Check each line of the records below and collect those that include the word "agent".

─── Raw data ───

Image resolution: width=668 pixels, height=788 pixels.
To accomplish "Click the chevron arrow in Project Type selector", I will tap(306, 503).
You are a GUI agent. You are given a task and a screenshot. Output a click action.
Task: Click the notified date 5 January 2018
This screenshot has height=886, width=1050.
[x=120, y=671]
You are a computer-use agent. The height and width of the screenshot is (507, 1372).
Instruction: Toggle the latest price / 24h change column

───

● **Result for this exercise**:
You are a GUI agent. You are given a task and a screenshot. Output a click action.
You are a computer-use agent. The height and width of the screenshot is (507, 1372).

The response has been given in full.